A warped rascal makes his introduction

I was born in Clinton, Iowa in July a long, long time ago when there were still a few of the smaller dinosaurs  (Procompsognathus, anyone?) scurrying about in the cornfields. I grew up weird, being told by a science teacher in 9th grade that I was "warped," which delighted my classmates, thus securing, on a scientific basis, future behaviors. In that same pivotal freshman year, I was also shown to the principal's office five times for what I would call "being a rascal" but he called it "being an incorrigible." The last visit provoked anger when, threatened to be sent to the State Training School for Boys in Eldora, I asked, innocently, "Do they have a basketball team?" My question went unanswered. In high school, my interest in college was discouraged by guidance counselors, who told me that, if I somehow got into a college, I would have to be a P.E. major. But I liked stories, which I was encouraged to write by Mr. Olson in Creative Writing class my senior year in high school. It all worked out. Also, in high school, I hit myself in the head with a baseball bat. (Don't think about that too much, please.) I earned some college degrees, served in the USAF in the Philippines and Massachusetts, and spent one year hitching around Europe and ending up on a kibbutz in Israel. I am thankful to the USAF for, through them, I met my long-suffering wife, Lisa, who is beautiful, brilliant, and gifted as a teacher. I mean, how would you like to teach 9th graders English all year long? Yet, she loves it and is successful as well, being a National Board Certified educator.

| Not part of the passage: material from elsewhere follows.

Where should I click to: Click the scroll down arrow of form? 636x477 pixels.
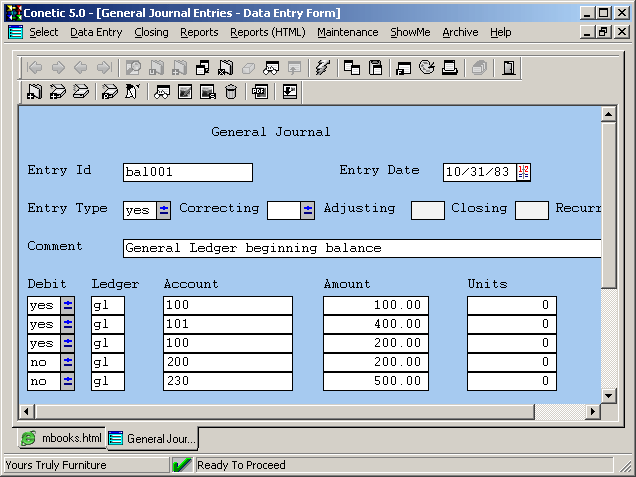pyautogui.click(x=608, y=395)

I have traveled in 43 states and 23 countries, fleeing sordid criminal records checks.

We have two grown daughters: Caitlin, a published history professor in New England; and Rowe, a published poet here in South Carolina. So, writing runs deep in our family. As for me, so do rejections. I've had dozens upon dozens, but I've also had the occasional published piece and a check in the mail from time to time. My work has appeared several times in Reader's Digest (including a First Person Award), McCall's, THE SIGN, Dynamic Years, Today's Health, Newberry Magazine and a couple of literary magazines: The Reedy River Review and The Mountain Laurel. I wrote a novel as part of a three-book monograph series for The National Institute of Mental Health (oh, the irony, for someone designated "warped" as a child!), entitled Son-up, Son-down. I also had the privilege of being a featured columnist in the Morganton (N.C.) News Herald and the Clinton (S.C.) Chronicle. Most of my stuff involves making fun of myself. There's just so much material.

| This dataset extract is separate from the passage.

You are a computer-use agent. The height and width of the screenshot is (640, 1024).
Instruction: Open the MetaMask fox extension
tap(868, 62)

I have to admit I'm excited about my forthcoming commercial fiction novel, Signs of Struggle, due out this coming autumn (autumn is a better word than "fall"). When it's ready for purchase, believe me, I'll let you know, and I'll post details along with a synopsis. The greatest influences on my writing, and my favorite authors? Mark Twain, Joseph Heller, Robert B. Parker, Ron Rash, Sherri Reynolds, and Marilyn Robinson pretty much tell the story.

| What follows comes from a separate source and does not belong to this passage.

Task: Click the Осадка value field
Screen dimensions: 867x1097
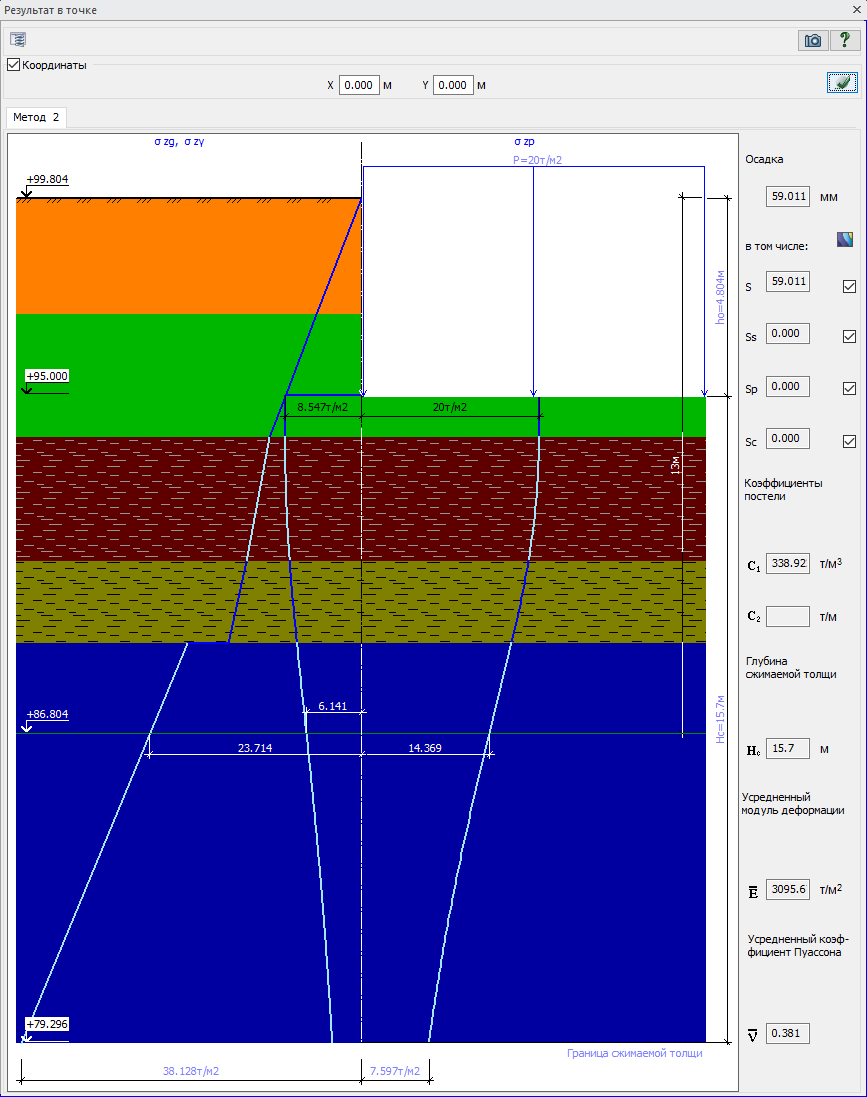Action: (787, 196)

Now, a word about the title of my blog, "Curly, Larry, and me." I love The Three Stooges. That should tell you something. Although I'm an English professor, I am not an intellectual, a scholar, or a grammarian. I just love stories and I love to write, and the college encourages me in that self-destructive behavior. And my tag line, "Don't ask the question if you can't stand the answer" comes to me from a former Green Beret and SWAT Team member who said that to me once and it stuck.

Enough for this post. I promise to write regularly, faithfully, and on occasion, warpedly. (I told you I am not a grammarian.) Tell your friends if you like my blog. I hope you will. More later.